Why you're not getting any dates
Watching friend after friend hook up and then get engaged while you can't seem to get a phone number let alone a dinner date? There could be many reasons for that and we're sharing some surprising reasons you aren't having any luck in the dating world.
We got some dating insight from Kailen Rosenberg, celebrity matchmaker, relationship expert and author of Real Love, Right Now: A Celebrity Love Architect's Thirty-Day Blueprint for Finding Your Soul Mate — and So Much More!
You're not aware of or open to opportunities around you
There is no perfect time or place to meet the right person, and if you think there is, or you're waiting for what you see as an "ideal" opportunity, you could be missing out. “Many singles believe that there is only a certain place or time that they can meet their soul mate, when in fact it can happen anytime and anywhere,” affirms Rosenberg. “So the next time you're pumping gas, standing in line at a coffee shop, getting groceries or walking down the street, know that your soul mate could be right there, but not if you are not open to it.”
You appear unavailable
“I've had many clients who were so called ‘perfect' according to societal standards, who couldn't get a date if their life depended on it,” says Rosenberg. Why? She explains that they were unknowingly repelling potential partners with a negative attitude, and by appearing unapproachable (e.g., not smiling, looking angry). Want to get a date? Turn that frown upside down. “Regardless of who you are or what you look like, always make sure to have a smile in your thoughts and a genuine smile on your face, and the opportunity for love will come knocking.”
You're scared of getting hurt again
We all know a broken heart can take months or even years to heal, but don't let past pain stand in the way of your dating life. “Many people have been so wounded by love that they are sabotaging every opportunity for love without being aware,” explains Rosenberg. “Even if they had the chance at a new date every day, they would find a way to dismiss it and turn it away.” Avoid sabotaging your chances of love by being open to connecting with someone new.
You're not dressing the part
Many singles dress in a way that might not be flattering or that doesn't show off their best features. “This can be done through oversized clothing, wearing only black with the mindset of a slimming effect or being just plain stuck in the glory days of high school where their makeup and hair hasn't changed since 1983,” Rosenberg says. If you're unsure whether your look is flattering and up-to-date, consult a friend who you know will be honest — and take her advice.
You talk too much on dates
Not getting second dates after the first one? One of the number one complaints Rosenberg gets from singles with regard to their dating experience is that the other person on the date doesn't know when to stop talking. “Give the other person a chance to speak and keep in mind that this is a chance for each of you to find out whether or not this could be the person you are meant to spend your life with,” she advises. Keep the conversation balanced in order for both of you to get a chance to be the listener and the person talking.

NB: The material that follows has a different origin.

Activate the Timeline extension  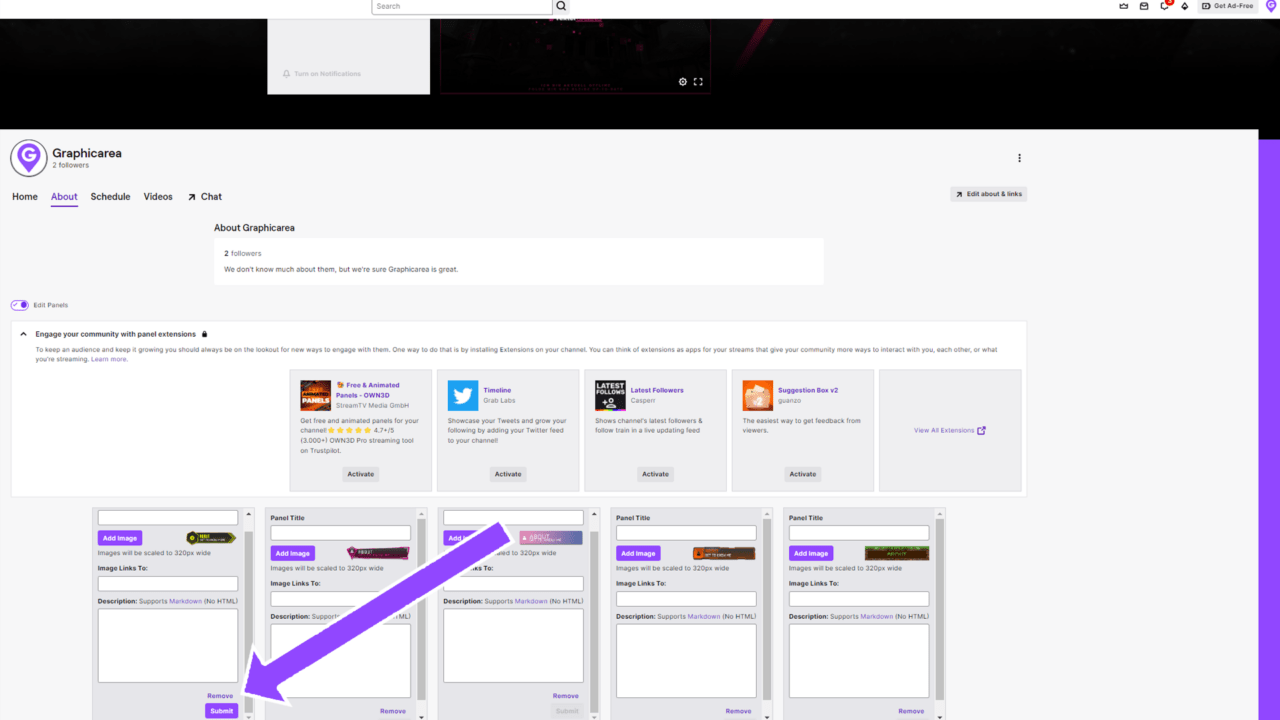(508, 473)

You're too busy and you make no time for love
If you can't find a date, think about whether you're making any time for dating. “Singles complain to me all the time, adamantly stating that they are too busy and they have no time to find love — hence the reason for hiring me. Yet, when matched, I realize that these specific people also make no time for dating,” notes Rosenberg. “The bottom line is with everything that's important to you, find the time and make yourself available because in life you never know when our time is going to come to an end.”